A JWT HMAC signing/verification key is hardcoded as a literal in a call

OAuthLint idAUTH-RUST-JWT-002
SeverityERROR
LLM prevalenceHIGH
CWECWE-798
OWASPAPI2:2023
Languagesrust
Technologiesjsonwebtoken

Why this matters

A JWT HMAC signing/verification key is hardcoded as a literal in a call to jsonwebtoken's EncodingKey::from_secret / DecodingKey::from_secret. Anyone who can read the source or git history can forge or tamper with tokens, which is a complete authentication bypass.

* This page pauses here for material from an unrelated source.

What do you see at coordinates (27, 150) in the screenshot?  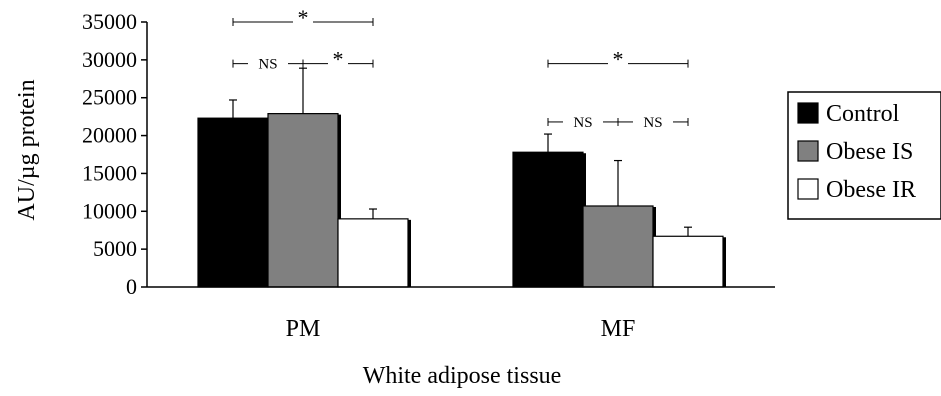 I see `y-axis-title: AU/µg protein` at bounding box center [27, 150].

Load the secret at runtime from the environment or a secret manager instead, e.g. let key = std::env::var("JWT_SECRET")?; followed by EncodingKey::from_secret(key.as_bytes()). Never commit signing keys to source control.

❌ Vulnerable

rust
use jsonwebtoken::{DecodingKey, EncodingKey};

fn signing_key() -> EncodingKey {
    // ruleid: auth.rust.jwt.hardcoded-secret
    EncodingKey::from_secret(b"supersecret")
}

fn verification_key() -> DecodingKey {
    // ruleid: auth.rust.jwt.hardcoded-secret
    DecodingKey::from_secret(b"supersecret")
}

fn signing_key_str() -> EncodingKey {
    // ruleid: auth.rust.jwt.hardcoded-secret
    EncodingKey::from_secret("hardcoded-literal".as_ref())
}

✅ Safe

rust
use jsonwebtoken::EncodingKey;

// ok: auth.rust.jwt.hardcoded-secret -- key comes from a variable, not a literal
fn signing_key_from_var(secret: &str) -> EncodingKey {
    EncodingKey::from_secret(secret.as_bytes())
}

// ok: auth.rust.jwt.hardcoded-secret -- key loaded from the environment at runtime
fn signing_key_from_env() -> EncodingKey {
    let secret = std::env::var("JWT_SECRET").unwrap();
    EncodingKey::from_secret(secret.as_bytes())
}

// ok: auth.rust.jwt.hardcoded-secret -- inline env read, still not a literal
fn signing_key_inline_env() -> EncodingKey {
    EncodingKey::from_secret(std::env::var("JWT_SECRET").unwrap().as_bytes())
}

Suppressing this rule (when you really must)

ts
// oauthlint-disable-next-line auth.rust.jwt.hardcoded-secret -- <reason>
thisLineWouldOtherwiseTriggerTheRule();

Disable directives are line-scoped by design — wholesale silencing of a rule across the codebase is intentionally not supported, because the next reviewer needs to see exactly which lines opted out.